As a ripple effect, Naspers found itself reeling as it was unavoidably caught in the crossfire because of its ties to Tencent.
Naspers, dropped 4.4 percent a day after President Trump signed the executive orders. Naspers holds the majority stake in WeChat’s owner, Tencent, which plunged as much as 10 percent in Hong Kong on that same day. Naspers subsidiary, Prosus, which holds the company’s stake in Tencent, dropped 5.4 percent.
The structure looks something like this: Tencent owns WeChat and many other services that cut across social network, music, web portals, e-commerce, mobile games, internet services, payment systems, smartphones, and multiplayer online games. And Naspers happens to be the largest shareholder in Tencent with a 29 percent stake.

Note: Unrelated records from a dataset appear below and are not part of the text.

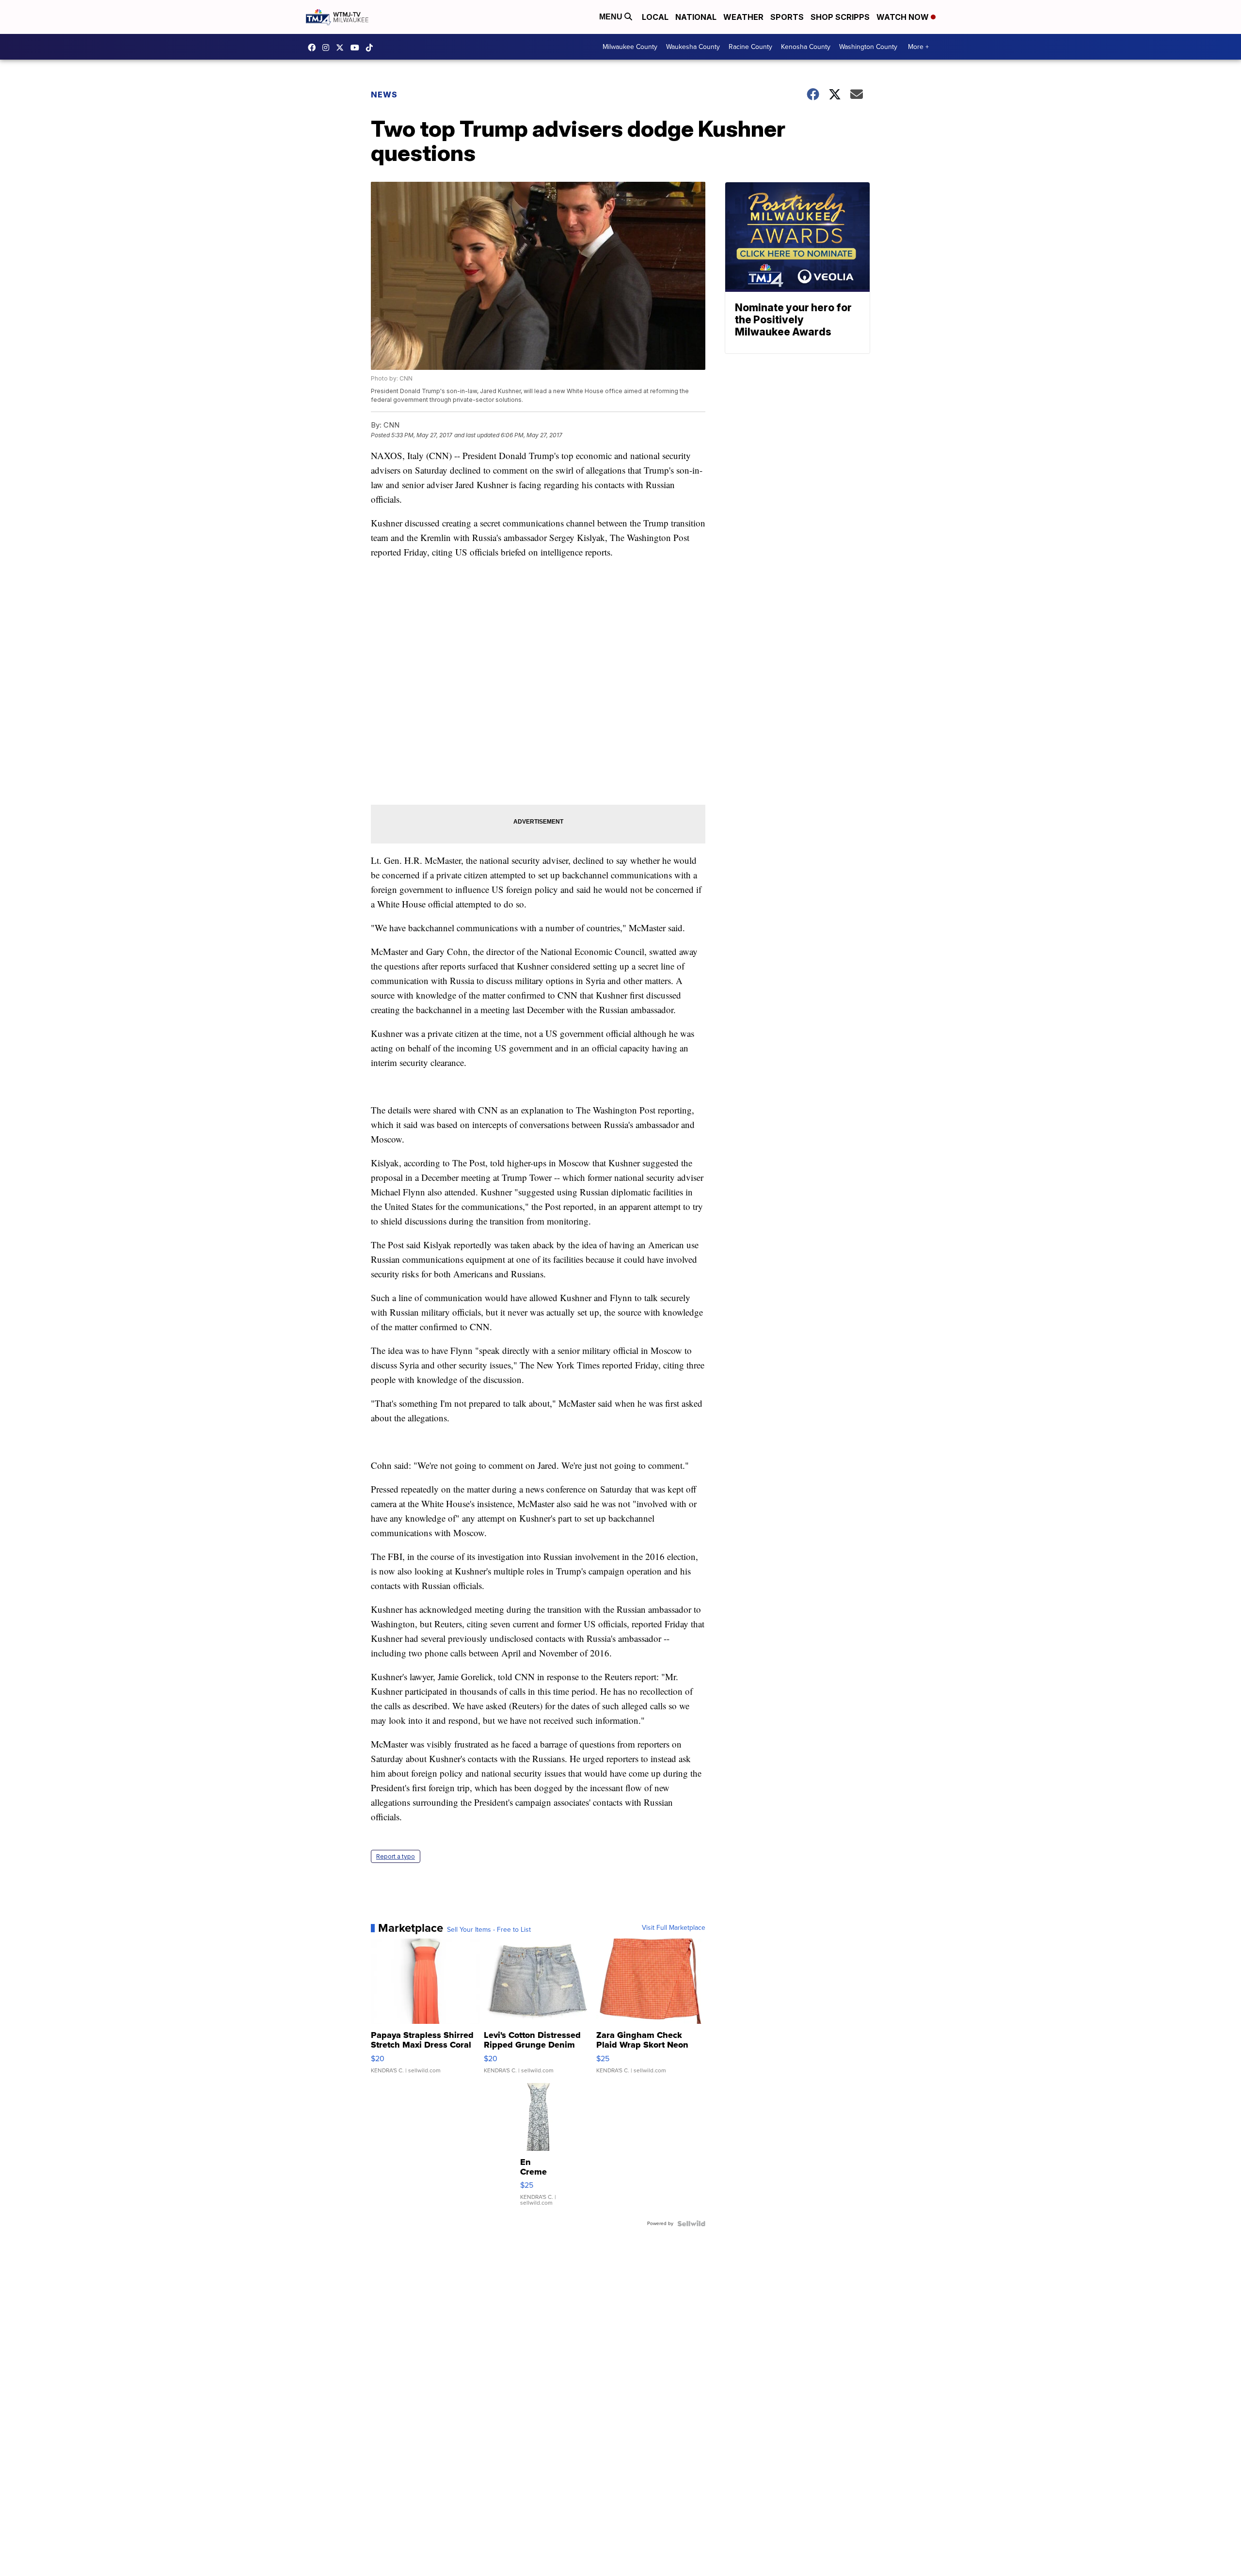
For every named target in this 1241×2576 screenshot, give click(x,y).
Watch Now (903, 17)
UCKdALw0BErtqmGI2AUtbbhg (357, 47)
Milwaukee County (630, 47)
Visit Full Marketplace (673, 1927)
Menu (611, 17)
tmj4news (328, 47)
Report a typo (395, 1856)
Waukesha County (693, 47)
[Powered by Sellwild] (691, 2223)
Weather (743, 17)
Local (655, 17)
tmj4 (314, 47)
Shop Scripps (840, 17)
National (695, 17)
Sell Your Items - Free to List (489, 1929)
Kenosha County (805, 47)
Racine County (750, 47)
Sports (787, 17)
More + (918, 47)
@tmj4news (372, 47)
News (384, 94)
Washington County (868, 47)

Naspers bought into Tencent back in 2001 when it made an early investment of USD 32 Mn in the then startup, acquiring 46.5 percent of the company from early investors like PCCW and IDG Capital.
When Naspers sold part of Tencent stake in March 2018 for USD 10 B, its initial USD 32 M investment had ballooned to a stake worth over USD 175 B. Indeed, that USD 32 Mn investment has been described as one of the most successful venture capital investments of all time.
As a matter of fact, the market value of Naspers’ Tencent holdings is greater than the market cap of Naspers itself. Naspers has been listed on the Johannesburg Stock Exchange (JSE) since 1994.
Thus, it follows that when Tencent takes a beating, Naspers gets a shudder too, despite having other huge investments in internet communication, entertainment, gaming, and e-commerce.